A: Post test probability is the probability that a condition is present after a single test result, returned from the pre-test probability and the test likelihood ratio using the Bayes rule update.
Q: How do you calculate post test probability?
A: Convert the pre-test probability to pre-test odds, multiply by the likelihood ratio for the observed test result, and convert the post-test odds back to a probability.
Q: What is the difference between pre test probability and pre test odds?

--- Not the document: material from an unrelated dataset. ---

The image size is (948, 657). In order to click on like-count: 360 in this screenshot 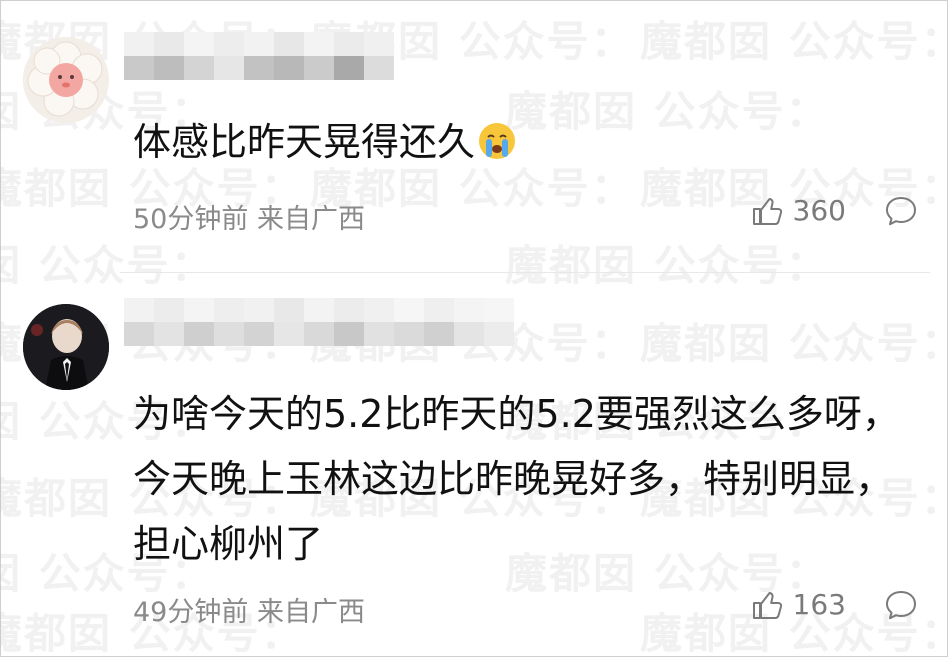, I will do `click(819, 210)`.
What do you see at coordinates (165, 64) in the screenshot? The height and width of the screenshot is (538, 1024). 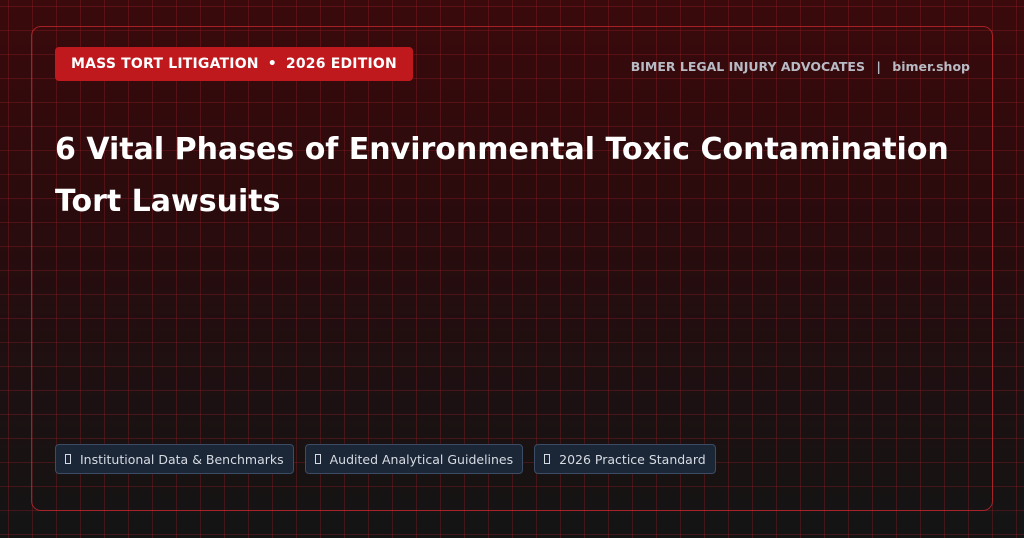 I see `badge-category: MASS TORT LITIGATION` at bounding box center [165, 64].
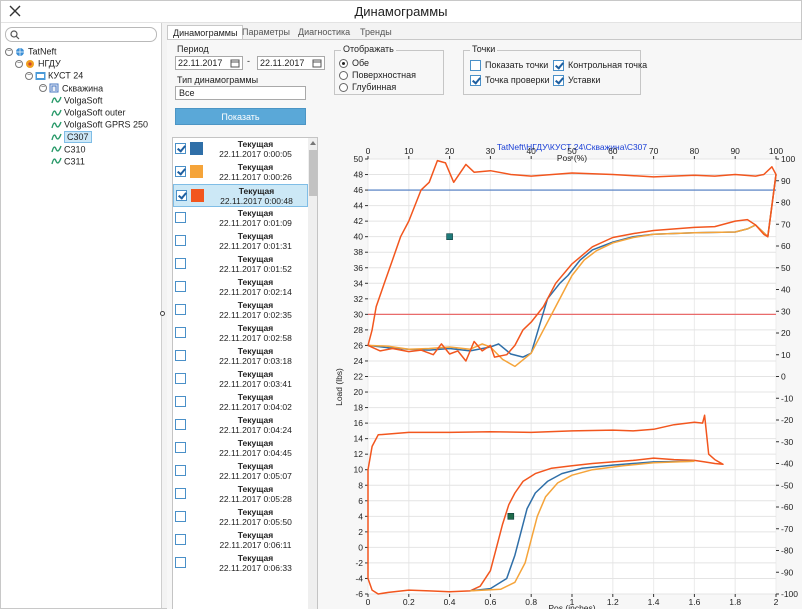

A: Pre-test probability is the chance the condition is present before the test, usually from population prevalence. Pre-test odds are the probability divided by one minus the probability, the form that multiplies cleanly with the LR.
Q: How do you calculate post test odds?
A: Post test odds equal pre-test odds multiplied by the likelihood ratio for the observed test result. The calculator shows the pre-test odds, the LR, and the post-test odds in the result panel.
Q: When should I use the positive or negative likelihood ratio?
A: Use the positive likelihood ratio LR+ when the test came back positive, and the absolute value of the negative likelihood ratio LR- when the test came back negative.
Q: Can a negative test result give a high post test probability?
A: Yes, when the pre-test probability is already high or the negative likelihood ratio is not very small. A 50% pre-test probability on a 90/90 test gives a post-test probability of about 10% after a negative test.